Of course, these children could have easily come in contact with someone who was infected with MRSA during a hospital stay, as hospital infections account for approximately 85% of MRSA deaths. Contact with a meth user is certainly not the necessary cause.
It is largely my personal experience with MRSA that leads me to believe that the link between meth use and staph infection in the general population warrants further investigation. During the methamphetamine epidemic in my hometown of Elba, Alabama (pop. 4,000), staph infections became rampant. It began with the meth-users. In fact, we locals came to see a staph sore as the surest tell-tale sign that someone was using. However, infections also began to crop up in non-users as well, and in children - although at a lower rate than they did in meth-users. Thankfully, none of these infections was serious, and thus did not warrant reporting to health agencies.
But when I began to see news reports of staph infections here in Atlanta, I wondered why no one was talking about what everyone back in Elba had known: meth use brings with it staph infection, and staph infection can be spread to anyone, whether they use the drug or not. Perhaps I am making more of this connection than there is, based on my own anecdotal evidence. Still, with the number of serious MRSA infections rising steadily, particularly in places like the rural South, it would be reassuring to hear some discussion on the topic.
Exploring rural Southern issues from a rural Southern perspective, this is a blog dedicated to the "Trailer Witch" - to the strange litte girls who grew up far from an interstate and, for reasons no one understands entirely, saw their bright lives stagnate.

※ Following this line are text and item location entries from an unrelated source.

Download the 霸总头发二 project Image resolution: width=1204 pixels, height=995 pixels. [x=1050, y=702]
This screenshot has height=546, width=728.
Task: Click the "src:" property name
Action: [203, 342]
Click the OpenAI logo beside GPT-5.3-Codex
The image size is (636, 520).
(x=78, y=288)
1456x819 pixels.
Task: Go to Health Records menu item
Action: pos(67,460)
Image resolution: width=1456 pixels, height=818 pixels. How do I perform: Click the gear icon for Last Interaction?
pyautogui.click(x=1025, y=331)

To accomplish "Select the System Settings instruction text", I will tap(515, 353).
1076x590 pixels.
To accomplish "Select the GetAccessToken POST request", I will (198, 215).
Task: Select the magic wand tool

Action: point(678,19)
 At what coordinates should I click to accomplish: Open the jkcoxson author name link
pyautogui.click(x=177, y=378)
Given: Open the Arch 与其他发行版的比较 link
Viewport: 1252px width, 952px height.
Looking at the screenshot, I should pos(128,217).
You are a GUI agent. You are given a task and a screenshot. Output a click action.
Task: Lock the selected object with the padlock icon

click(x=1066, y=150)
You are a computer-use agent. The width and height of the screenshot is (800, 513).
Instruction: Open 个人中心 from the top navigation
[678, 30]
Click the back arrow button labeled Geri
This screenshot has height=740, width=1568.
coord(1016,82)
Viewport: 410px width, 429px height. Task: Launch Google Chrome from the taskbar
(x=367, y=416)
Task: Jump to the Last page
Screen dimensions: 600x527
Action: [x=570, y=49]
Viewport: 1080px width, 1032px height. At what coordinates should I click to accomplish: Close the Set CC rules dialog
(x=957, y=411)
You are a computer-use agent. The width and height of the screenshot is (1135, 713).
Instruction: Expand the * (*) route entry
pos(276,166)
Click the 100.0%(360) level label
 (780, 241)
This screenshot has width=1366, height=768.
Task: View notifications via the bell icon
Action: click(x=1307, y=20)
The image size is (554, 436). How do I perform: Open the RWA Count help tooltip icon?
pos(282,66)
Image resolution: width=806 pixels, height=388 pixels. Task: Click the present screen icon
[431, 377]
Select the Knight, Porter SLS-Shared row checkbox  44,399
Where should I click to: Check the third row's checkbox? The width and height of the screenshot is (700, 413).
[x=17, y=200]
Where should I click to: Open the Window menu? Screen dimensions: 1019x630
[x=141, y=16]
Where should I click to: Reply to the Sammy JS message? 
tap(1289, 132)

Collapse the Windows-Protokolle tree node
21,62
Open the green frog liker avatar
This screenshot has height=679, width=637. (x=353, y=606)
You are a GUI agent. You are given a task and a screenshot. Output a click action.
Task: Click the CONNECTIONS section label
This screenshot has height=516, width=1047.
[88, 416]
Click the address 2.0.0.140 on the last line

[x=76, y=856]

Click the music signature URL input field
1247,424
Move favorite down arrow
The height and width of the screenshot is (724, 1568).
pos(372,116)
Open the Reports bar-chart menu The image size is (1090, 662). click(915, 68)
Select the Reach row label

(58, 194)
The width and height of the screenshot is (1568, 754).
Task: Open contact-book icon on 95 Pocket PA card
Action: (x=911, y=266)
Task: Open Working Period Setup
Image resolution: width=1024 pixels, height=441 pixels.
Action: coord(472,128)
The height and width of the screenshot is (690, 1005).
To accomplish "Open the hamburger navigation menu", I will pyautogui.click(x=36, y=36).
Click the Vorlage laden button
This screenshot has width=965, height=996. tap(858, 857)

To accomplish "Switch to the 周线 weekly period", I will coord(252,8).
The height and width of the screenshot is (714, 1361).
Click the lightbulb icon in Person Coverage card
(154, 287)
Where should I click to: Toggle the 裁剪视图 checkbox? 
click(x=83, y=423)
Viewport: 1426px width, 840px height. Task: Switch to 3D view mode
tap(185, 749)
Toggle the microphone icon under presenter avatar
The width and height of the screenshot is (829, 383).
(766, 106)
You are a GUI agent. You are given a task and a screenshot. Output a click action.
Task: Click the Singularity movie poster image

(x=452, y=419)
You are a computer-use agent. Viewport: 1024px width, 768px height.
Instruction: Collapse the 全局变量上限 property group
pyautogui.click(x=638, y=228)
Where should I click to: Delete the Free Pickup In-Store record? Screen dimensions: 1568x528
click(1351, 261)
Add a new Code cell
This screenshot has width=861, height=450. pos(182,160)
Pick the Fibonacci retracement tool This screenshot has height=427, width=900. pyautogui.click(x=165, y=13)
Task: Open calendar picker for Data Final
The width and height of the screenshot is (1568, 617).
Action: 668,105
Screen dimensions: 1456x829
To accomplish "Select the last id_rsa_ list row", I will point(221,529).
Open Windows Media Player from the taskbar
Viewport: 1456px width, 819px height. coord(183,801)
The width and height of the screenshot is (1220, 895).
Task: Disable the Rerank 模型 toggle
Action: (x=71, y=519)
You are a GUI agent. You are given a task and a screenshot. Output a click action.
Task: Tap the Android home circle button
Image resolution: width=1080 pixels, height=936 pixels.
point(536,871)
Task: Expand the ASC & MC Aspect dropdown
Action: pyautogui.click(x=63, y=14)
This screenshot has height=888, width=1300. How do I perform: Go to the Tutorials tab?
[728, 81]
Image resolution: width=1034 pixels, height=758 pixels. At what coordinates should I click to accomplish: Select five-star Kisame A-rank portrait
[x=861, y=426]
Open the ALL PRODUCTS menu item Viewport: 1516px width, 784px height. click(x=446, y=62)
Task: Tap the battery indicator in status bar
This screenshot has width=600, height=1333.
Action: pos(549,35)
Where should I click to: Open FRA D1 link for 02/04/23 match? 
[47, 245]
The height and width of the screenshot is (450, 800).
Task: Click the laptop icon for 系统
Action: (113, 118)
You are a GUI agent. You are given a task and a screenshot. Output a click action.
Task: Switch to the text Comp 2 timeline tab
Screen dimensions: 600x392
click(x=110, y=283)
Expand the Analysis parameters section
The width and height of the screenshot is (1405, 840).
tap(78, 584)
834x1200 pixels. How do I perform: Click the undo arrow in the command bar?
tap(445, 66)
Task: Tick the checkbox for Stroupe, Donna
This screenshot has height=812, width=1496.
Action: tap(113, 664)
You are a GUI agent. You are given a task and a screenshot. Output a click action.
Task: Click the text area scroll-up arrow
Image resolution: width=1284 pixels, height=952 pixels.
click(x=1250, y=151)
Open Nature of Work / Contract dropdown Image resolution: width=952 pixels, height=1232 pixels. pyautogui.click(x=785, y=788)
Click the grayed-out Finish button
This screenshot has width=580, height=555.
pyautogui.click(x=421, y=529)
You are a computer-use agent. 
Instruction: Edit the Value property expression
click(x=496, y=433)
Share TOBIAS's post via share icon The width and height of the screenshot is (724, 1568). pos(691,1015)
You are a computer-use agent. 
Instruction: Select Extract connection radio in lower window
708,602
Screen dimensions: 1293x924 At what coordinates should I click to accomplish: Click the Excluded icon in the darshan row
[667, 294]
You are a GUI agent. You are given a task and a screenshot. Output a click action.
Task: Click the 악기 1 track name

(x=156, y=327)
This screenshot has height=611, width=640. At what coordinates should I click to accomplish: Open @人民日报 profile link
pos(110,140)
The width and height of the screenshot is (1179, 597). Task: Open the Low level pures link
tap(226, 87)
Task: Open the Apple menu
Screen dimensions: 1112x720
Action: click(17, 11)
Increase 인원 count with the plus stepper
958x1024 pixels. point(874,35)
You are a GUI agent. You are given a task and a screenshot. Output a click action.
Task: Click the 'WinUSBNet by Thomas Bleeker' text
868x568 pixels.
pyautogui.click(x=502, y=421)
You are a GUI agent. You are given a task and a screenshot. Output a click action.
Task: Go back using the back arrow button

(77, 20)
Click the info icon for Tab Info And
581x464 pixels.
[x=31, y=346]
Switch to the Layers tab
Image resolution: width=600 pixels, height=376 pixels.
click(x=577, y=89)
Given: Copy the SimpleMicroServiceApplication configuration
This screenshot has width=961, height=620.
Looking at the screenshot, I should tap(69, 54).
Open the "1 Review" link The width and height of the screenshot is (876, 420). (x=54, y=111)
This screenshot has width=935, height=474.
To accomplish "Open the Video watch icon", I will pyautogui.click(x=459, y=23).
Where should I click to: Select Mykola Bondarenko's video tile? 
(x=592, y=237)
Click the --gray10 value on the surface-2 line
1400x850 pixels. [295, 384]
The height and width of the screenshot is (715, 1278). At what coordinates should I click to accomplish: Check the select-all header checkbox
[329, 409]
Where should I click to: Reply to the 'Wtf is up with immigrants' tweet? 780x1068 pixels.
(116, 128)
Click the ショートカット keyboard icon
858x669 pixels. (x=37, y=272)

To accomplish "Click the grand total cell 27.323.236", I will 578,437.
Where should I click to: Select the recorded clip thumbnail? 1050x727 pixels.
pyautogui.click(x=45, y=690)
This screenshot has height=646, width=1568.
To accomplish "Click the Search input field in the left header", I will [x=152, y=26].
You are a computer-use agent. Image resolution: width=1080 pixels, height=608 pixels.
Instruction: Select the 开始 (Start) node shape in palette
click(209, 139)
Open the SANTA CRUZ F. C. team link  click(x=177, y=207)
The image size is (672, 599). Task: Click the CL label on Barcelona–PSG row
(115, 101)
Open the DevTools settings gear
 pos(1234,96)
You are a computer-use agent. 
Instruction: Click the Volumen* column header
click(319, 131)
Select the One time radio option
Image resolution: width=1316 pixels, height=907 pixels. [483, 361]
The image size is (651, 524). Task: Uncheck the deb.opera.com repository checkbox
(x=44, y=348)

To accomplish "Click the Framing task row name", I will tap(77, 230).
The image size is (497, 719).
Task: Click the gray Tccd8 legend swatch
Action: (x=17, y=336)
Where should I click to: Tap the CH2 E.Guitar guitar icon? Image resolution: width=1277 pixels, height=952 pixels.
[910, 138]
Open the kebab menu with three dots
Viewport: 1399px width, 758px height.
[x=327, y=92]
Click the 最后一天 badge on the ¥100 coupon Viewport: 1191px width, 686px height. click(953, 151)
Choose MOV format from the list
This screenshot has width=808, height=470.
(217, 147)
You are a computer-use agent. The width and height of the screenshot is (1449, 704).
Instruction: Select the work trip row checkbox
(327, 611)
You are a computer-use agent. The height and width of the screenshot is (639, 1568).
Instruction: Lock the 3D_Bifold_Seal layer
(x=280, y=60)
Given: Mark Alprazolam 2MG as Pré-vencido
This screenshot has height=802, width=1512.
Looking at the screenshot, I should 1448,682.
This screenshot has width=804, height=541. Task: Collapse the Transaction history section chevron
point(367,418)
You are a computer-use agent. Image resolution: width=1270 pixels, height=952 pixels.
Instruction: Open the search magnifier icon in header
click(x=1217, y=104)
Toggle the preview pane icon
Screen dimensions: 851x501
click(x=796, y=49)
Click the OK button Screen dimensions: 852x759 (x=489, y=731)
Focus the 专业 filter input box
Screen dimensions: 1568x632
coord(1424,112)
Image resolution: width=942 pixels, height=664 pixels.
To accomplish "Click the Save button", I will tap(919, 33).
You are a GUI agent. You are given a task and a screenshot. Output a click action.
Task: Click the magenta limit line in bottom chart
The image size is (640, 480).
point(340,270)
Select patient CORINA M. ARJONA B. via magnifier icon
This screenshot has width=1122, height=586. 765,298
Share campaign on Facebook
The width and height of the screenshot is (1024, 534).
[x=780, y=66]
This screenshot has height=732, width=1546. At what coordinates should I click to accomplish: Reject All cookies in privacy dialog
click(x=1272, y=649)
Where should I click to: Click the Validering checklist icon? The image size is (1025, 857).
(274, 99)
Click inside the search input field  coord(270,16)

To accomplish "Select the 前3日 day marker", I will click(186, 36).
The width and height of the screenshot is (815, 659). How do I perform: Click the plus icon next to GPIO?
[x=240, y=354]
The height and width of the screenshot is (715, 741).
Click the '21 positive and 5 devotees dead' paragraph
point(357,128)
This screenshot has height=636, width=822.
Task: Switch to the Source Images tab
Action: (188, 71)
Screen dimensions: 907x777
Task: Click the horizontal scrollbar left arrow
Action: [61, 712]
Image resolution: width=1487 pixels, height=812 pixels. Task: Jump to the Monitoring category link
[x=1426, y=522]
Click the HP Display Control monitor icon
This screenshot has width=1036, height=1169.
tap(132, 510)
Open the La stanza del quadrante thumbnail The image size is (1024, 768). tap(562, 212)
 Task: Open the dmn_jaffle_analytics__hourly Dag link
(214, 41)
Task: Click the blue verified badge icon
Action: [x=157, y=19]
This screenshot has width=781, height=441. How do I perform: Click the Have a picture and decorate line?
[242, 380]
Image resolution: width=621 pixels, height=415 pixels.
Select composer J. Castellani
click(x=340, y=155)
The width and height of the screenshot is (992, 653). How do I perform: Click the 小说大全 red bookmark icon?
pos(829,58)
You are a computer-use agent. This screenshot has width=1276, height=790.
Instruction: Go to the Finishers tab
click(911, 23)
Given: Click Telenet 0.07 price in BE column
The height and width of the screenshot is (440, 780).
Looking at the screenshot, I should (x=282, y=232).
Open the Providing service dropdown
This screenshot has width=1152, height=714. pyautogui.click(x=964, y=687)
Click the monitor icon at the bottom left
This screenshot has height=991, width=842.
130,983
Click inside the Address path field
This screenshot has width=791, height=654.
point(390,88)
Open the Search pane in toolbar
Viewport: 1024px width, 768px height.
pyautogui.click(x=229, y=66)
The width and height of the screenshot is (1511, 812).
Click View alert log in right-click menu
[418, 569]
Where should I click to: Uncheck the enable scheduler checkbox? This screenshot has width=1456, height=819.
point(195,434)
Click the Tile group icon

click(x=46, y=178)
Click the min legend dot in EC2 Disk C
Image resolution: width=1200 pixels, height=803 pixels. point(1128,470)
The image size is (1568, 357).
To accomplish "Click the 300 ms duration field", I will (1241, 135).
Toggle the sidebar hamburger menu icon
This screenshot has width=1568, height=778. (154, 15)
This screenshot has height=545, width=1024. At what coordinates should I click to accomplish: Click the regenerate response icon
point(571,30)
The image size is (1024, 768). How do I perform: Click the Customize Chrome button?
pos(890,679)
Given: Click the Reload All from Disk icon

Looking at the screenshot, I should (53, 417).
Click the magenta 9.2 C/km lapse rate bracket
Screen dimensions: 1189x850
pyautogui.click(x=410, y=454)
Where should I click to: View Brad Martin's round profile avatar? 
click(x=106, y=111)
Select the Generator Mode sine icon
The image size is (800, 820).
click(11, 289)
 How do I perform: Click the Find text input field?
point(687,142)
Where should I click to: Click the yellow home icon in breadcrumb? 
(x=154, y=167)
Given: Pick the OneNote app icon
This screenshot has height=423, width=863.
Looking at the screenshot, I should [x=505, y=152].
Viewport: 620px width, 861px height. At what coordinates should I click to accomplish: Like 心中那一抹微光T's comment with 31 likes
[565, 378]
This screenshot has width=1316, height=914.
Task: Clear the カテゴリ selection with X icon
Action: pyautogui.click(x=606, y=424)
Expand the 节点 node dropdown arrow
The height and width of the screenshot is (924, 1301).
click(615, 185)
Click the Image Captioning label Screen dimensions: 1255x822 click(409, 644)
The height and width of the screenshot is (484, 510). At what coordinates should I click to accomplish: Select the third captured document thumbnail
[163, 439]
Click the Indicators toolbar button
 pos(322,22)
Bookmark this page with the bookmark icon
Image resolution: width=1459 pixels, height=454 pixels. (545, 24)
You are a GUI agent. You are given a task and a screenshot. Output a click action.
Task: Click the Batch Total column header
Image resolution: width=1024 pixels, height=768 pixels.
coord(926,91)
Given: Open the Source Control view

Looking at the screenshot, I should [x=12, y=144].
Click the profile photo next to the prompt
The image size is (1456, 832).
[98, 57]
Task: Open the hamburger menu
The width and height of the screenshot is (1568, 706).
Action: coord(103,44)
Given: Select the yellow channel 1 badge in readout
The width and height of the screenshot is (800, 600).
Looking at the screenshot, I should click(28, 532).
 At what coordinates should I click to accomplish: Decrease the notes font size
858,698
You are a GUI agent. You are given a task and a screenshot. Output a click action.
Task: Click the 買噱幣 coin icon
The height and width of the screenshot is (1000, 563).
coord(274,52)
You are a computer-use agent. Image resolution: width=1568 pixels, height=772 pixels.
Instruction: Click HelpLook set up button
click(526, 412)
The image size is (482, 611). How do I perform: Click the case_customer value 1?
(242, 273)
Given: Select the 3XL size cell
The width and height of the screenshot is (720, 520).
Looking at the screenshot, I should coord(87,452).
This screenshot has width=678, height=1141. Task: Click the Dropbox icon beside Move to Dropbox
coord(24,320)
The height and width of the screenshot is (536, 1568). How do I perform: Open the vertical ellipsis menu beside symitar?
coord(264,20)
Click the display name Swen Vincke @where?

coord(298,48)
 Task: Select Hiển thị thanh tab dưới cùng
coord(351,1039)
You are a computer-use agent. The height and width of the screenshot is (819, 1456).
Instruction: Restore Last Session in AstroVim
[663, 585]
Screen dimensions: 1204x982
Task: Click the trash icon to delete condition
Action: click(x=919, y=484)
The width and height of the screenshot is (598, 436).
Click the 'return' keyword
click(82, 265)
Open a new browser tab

This is a blog dedicatd to women that the world has given few options, and who thus empower themselves with whatever they find lying around, with strands of hair pulled from a pillowcase, with dried bridesmaid's flowers and the dead spiders on their windowsills, with Tarot cards and dollar store candles, with buckeyes, arrow heads, fire ant beds, garden snakes, wolf spiders, and whatever else grows nearby. It is a blog dedicated to the resourcefulness of "magic" - to using what you do have, however seemingly irrelevant it may be, to achieve the results you need. Yes, it is a blog dedicated to a logical fallacy, because the blog itself is a logical fallacy. I know I can't change these women's options any more than a pile of spit and feathers can secure a boyfriend's faithfulness or abort an accidental child, but I write this anyway. This blog is a talisman, like any other, made from whatever I found lying around.